Il principe rosso delle tavole italiane

È dedicato all’ortaggio più amato e versatile il primo volume dei «Protagonisti in cucina», in edicola martedì con «il Giornale»

Ve la immaginate Viva la pappa, canzone della Pavone che sfida i decenni, senza il pomodoro? E vi immaginate l’intero mondo occidentale orfano della pizza con la passata? Scenari inimmaginabili. Allora dobbiamo ringraziare di cuore gli Atzechi che hanno scoperto e usato il prezioso ortaggio fin dall’antichità e anche il padre della botanica italiana Pier Andrea Mattioli che ha coniato il nome moderno, «pomo d’oro», traducendo dal latino l’appellativo di «Mala aurea».
Quell’ortaggio carnoso dal colore sanguigno, dunque, è antico, unico e ineguagliabile. Non se ne può fare a meno in cucina. Crudo o passato, è l’alleato prezioso di centinaia di piatti tipici, internazionali e regionali. Entra in ogni famiglia italiana e viene consumato in abbondanza, 32 chili in media, perché è buono e fa bene. Anche alla salute e alla bellezza. Nel suo identikit nutrizionale spiccano sali minerali come il potassio che combatte la ritenzione idrica e l’ipertensione, vitamine A e C, calcio per la salute delle ossa e dei denti, ferro, fosforo, fibre.
Il pomodoro è considerato anche un elisir di giovinezza. Lo conferma una ricerca coordinata dal professor Fiorenzo Pastoni, vicepresidente dell’Ordine dei biologi italiani. Bastano pochi grammi di concentrato di pomodoro per assumere senza fatica il licopene, un potente antiossidante in grado di proteggere la pelle dall’invecchiamento precoce.
Dalla cosmesi alla cucina. L’intramontabile pasta con il pomodoro è stata eletta il Piatto dell’estate 2007 dalla redazione di Cronache di Gusto, vincendo ai punti con il crudo di pesce. A premiare questo piatto è il fatto che in pochi, pochissimi, sono disposti a rinunciarvi. Non è dunque un caso che il primo volume della collezione dei Protagonisti in Cucina, in edicola da martedì a un euro con il Giornale (prezzo di lancio, più il costo del quotidiano; i prossimi volumi a 5,90 euro), sia dedicato proprio a lui, a «Re Pomodoro», presentato «in tutte le salse». Anche ai più esperti chef potrebbe essere sfuggito il dessert di petali di pomodoro canditi e sorbetto, o il gelato all’olio con passata di pomodoro, oppure un antipasto di successo come il pomodoro confit in salsa di grana. Per chi ha meno pretese in cucina ecco le buone regole per preparare i pomodori impanati oppure la confettura di pomodori verdi. Ricette niente affatto impossibili perché raccontate in modo semplice e chiaro e corredate da efficaci fotografie che presentano il piatto finale. Nel volume non mancano curiosità sull’origine dell’ortaggio e il suo utilizzo relativamente recente in Italia. Nel ‘600 la pianta veniva utilizzata per filtri magici da maghi e stregoni mentre nel 1750 si riconobbe la sua commestibilità e la sua versatilità culinaria. Nell’Ottocento i pomodori arricchivano esclusivamente le tavole degli aristocratici. Il Novecento segna il passaggio della sua divulgazione culinaria.

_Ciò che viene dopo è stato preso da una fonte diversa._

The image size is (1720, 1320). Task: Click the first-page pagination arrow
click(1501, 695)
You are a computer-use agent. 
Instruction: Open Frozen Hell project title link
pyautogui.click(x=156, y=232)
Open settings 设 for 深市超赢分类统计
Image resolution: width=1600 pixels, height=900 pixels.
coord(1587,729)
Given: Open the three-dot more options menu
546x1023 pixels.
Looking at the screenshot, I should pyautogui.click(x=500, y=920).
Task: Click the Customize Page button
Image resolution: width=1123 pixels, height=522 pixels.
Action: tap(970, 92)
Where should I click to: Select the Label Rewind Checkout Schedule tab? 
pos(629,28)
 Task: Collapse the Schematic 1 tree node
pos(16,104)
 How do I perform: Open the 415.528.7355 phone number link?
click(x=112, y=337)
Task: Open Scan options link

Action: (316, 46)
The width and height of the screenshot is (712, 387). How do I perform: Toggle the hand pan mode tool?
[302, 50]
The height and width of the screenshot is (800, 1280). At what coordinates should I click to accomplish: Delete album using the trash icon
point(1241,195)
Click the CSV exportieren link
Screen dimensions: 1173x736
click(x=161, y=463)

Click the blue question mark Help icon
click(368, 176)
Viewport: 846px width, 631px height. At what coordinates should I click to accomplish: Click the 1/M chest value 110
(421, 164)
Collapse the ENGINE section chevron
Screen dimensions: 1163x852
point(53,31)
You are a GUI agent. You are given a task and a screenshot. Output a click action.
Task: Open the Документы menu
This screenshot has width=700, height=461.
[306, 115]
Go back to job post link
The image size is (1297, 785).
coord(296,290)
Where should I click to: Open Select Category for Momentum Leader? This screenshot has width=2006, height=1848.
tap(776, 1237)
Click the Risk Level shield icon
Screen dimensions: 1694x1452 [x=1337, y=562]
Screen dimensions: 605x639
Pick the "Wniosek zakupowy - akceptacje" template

Attualmente l’Italia è uno dei maggiori produttori mondiali, basti pensare che il raccolto della tipologia da mensa si aggira attorno alle 900mila tonnellate. Le varietà brevettate e commercializzate nel nostro paese sono 320, di cui solo il 10% tipiche o storiche. Il businnes dei pomodori è talmente allettante che ha ingolosito anche i cinesi, produttori mondiali di concentrato. Così, sulle nostre tavole, potrà capitare di spremere tubetti d’importazione senza peraltro sapere la provenienza. L’etichetta di origine non è, inspiegabilmente, obbligatoria.